(Document section begins)

Retirement Planning

Don’t Plan on Retirement…

Americans are also not prepared to deal with the financial aspects of their lives as they grow older, and they are certainly not prepared for the time when active employment ends and retirement begins. The most important questions have yet to be answered: how will you function? How much money will you need? What will happen when your savings run dry and your needs are unattainable? If you still have a family can you afford to send them to college, dress them well and get the best medical care when you need it? Just the cost of keeping up the house and paying the bills, especially credit card debt prevents most families from saving for their future.

Yet many people are planning on early retirement. In just three generations, the American standard of living has risen so high that the average worker has been able to retire at age 62. The problem is that within the next two decades 76 million baby boomers will begin to retire. It’s going to be next to impossible for the economy to support that many non-working people. To add fuel to the fire, people are living longer than ever before. Many people are planning to work during retirement, but working at what you love and being happy might be more difficult than you think. Maybe it’s time for you to start planning for a life that means getting paid while having the time to enjoy life as you age.

(Document section ends)
(Entries supplied begins)

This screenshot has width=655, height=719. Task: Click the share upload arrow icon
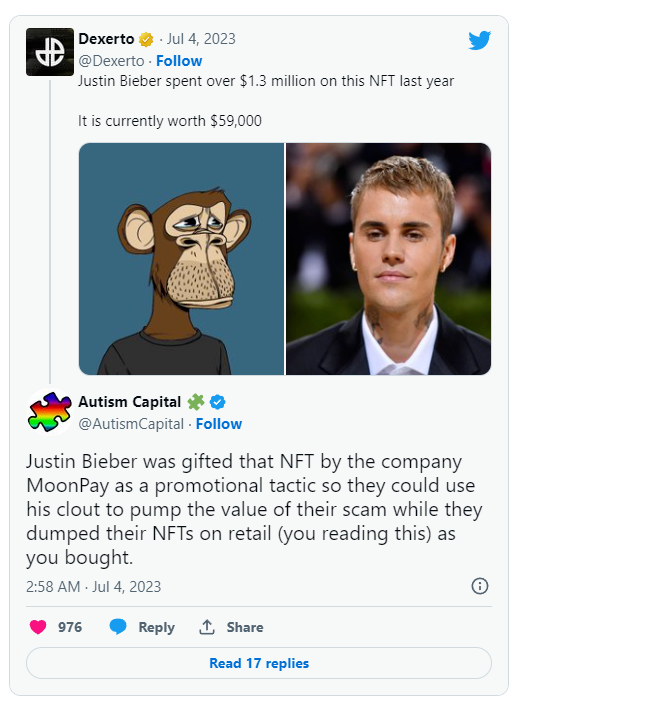(208, 627)
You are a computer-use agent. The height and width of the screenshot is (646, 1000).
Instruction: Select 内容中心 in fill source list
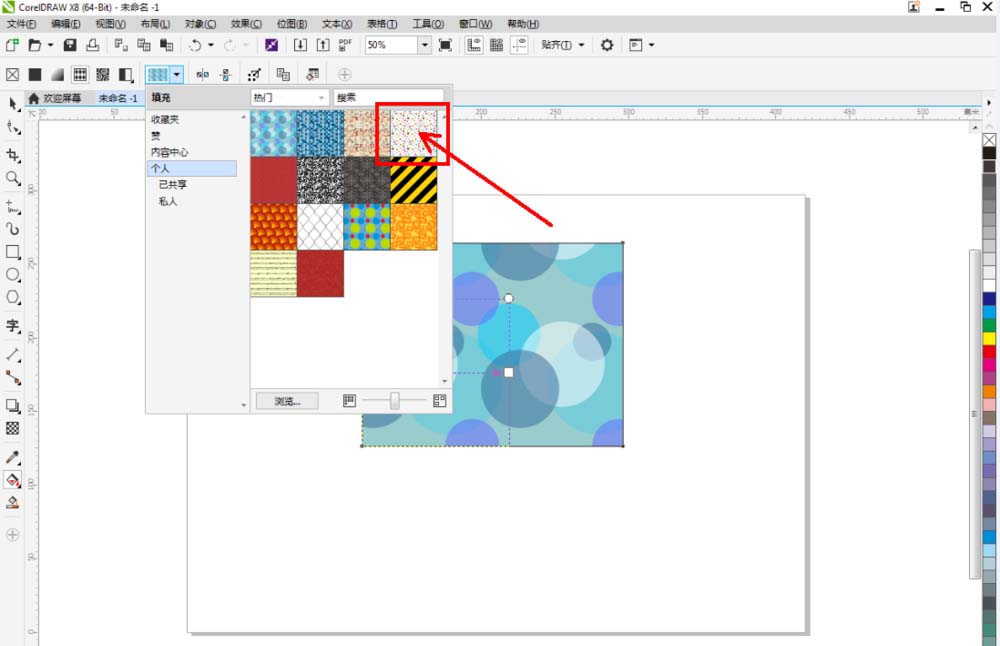(169, 152)
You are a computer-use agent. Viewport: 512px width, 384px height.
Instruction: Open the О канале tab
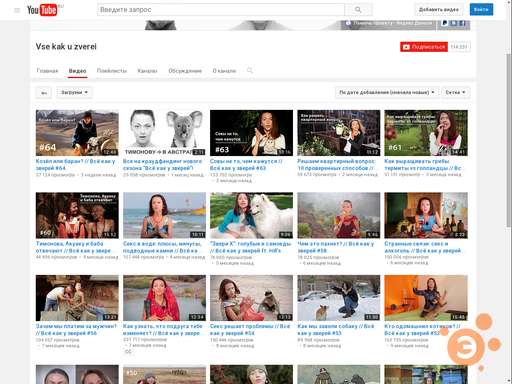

(Entries supplied ends)

Task list:
#1 Answer these about the retirement planning text:
(a) What keeps most families from saving for their future?
(b) At what age has the average worker been able to retire?
(c) How many baby boomers will begin to retire within the next two decades?
#2 Return the part of the retirement planning text from "Don’t Plan on" to "for their future.".

Task results:
#1
(a) The cost of keeping up the house and paying the bills, especially credit card debt.
(b) Age 62.
(c) 76 million.

#2
Don’t Plan on Retirement…

Americans are also not prepared to deal with the financial aspects of their lives as they grow older, and they are certainly not prepared for the time when active employment ends and retirement begins. The most important questions have yet to be answered: how will you function? How much money will you need? What will happen when your savings run dry and your needs are unattainable? If you still have a family can you afford to send them to college, dress them well and get the best medical care when you need it? Just the cost of keeping up the house and paying the bills, especially credit card debt prevents most families from saving for their future.